Giménez se confiesa seguidor de esta bebida «de siempre». De hecho, asegura que hacía cerveza casera con unos kits comerciales y llegaba a cosechar 20 litros. «Siempre he sido muy aficionado y he visitado muchas fábricas. Vi un hueco en el mercado y me lancé con Smach».

Tienen tres variedades fijas: rubia, tostada y una más «compleja» y con un sabor más fuerte.

El despegue del negocio ha sido lento y costoso porque, en palabras de Romano y Giménez, «España no tiene culturade cerveza». «Hay una cultura del vino, todo el mundo ha estado en alguna bodega y tiene una ligera idea de vino. Para cambiar esto, nosotros abrimos nuestra fábrica de cerveza para que la gente conzoca más esta bebida».

La cervecera se ubica en el Polígono de Raos y «está abierta para todo el que quiera visitarla». «Hacemos catas los fines de semana con música y conciertos, sobre todo en verano. A veces hemos llegado a traer hasta un 'food truck', pero ahora en invierno, abrimos los sábados por la mañana con cita previa». A lo largo de esta visita, Rafa y Luis cuentan un poco en qué consisten los ingredientes, qué es la malta, qué es el lúpulo... También destacan la diferencia de su cerveza basada en la «no pasteurización» de sus ingredientes.

En este sentido, también hacen hincapié en que la bebida no lleva ningún proceso químico que acelere la fermentación de la cerveza y, aunque tarda más en crearse, tiene un sabor «diferente» de la cerveza comercial. «Recuperando el sabor tradicional», señalan. Cabe destacar que el proceso suele tardar más de un mes. «El día de producción llenamos el fermentador y está fermentado 7 días y después, mes y pico madurando», explicó Romano.
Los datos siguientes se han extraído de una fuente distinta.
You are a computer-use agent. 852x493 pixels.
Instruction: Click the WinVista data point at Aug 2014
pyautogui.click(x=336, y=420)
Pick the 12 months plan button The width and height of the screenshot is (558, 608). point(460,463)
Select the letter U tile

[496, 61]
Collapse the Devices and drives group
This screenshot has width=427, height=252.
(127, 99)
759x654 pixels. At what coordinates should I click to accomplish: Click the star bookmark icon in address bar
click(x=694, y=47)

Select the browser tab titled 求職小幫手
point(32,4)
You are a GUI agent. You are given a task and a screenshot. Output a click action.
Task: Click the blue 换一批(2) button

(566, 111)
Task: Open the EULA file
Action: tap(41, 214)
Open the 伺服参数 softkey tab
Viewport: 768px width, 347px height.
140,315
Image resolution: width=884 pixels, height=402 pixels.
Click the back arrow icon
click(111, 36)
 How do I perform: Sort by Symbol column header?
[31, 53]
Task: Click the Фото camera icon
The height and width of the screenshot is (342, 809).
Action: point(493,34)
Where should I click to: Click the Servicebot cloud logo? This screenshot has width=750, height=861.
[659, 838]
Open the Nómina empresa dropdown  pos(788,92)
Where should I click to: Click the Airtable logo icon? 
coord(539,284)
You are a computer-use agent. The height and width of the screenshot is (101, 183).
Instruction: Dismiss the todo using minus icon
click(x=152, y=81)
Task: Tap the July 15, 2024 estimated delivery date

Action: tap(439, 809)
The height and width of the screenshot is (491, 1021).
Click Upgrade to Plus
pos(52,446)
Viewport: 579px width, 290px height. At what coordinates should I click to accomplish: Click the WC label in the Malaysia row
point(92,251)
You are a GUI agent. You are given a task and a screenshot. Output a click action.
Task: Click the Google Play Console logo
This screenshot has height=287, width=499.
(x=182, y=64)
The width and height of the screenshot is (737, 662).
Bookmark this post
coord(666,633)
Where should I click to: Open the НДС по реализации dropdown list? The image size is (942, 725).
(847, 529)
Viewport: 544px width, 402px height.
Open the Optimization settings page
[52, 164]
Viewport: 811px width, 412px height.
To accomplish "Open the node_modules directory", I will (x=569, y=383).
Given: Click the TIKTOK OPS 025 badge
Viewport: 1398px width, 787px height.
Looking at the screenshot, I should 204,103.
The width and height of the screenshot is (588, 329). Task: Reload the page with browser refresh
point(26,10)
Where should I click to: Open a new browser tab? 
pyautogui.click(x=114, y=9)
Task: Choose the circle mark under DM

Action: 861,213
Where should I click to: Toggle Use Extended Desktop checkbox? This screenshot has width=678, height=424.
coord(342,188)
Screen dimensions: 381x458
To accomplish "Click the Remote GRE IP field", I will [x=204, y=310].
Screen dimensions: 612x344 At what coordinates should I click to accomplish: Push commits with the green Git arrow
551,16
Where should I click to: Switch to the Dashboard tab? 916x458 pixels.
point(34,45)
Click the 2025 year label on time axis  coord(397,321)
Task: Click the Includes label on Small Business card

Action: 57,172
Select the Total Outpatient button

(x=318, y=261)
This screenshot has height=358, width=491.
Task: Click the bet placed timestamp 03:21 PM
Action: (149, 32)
«Smatch es diferente porque los ingredientes son parecidos a las cervezas comerciales pero el proceso es diferente». Y es que aunque estas últimas están pensadas para todos los públicos, Smatch busca «más sabor, más aroma y más naturalidad para dar una experiencia diferente al cliente». Y es que cuando en España la costumbre invita a una cerveza industrial, fría, rápida y fácil de beber, la artesanía de esta cerveza camarguesa invita a una experiencia llena de sabor.

Cuatro variedades

A día de hoy, la cerveza camarguesa tiene cuatro variedades en el mercado: tres fijas y una variable. La primera de ellas es la Smach Santander, una rubia, «fresquita», de cinco grados, con mucho cuerpo y un ligero toque amargo; otro tipo es la Smach Brown Ale, una tostada de cinco grados y medio con un sabor más dulce y un color oscuro; y, finalmente, la Smach IPA se presenta como una cerveza más fuerte de siete grados, más amarga pero también más afrutada. Es la más «compleja» de todas porque tiene muchos sabores y mucho cuerpo.

En el apartado variable, Romano y Giménez experimentan con levaduras y lúpulos diferentes. «La última edición fue una doble, un poquito más suave que la IPA, pero con más porcentaje de ingredientes, menos de alcohol y menos amargor», sentenciaron.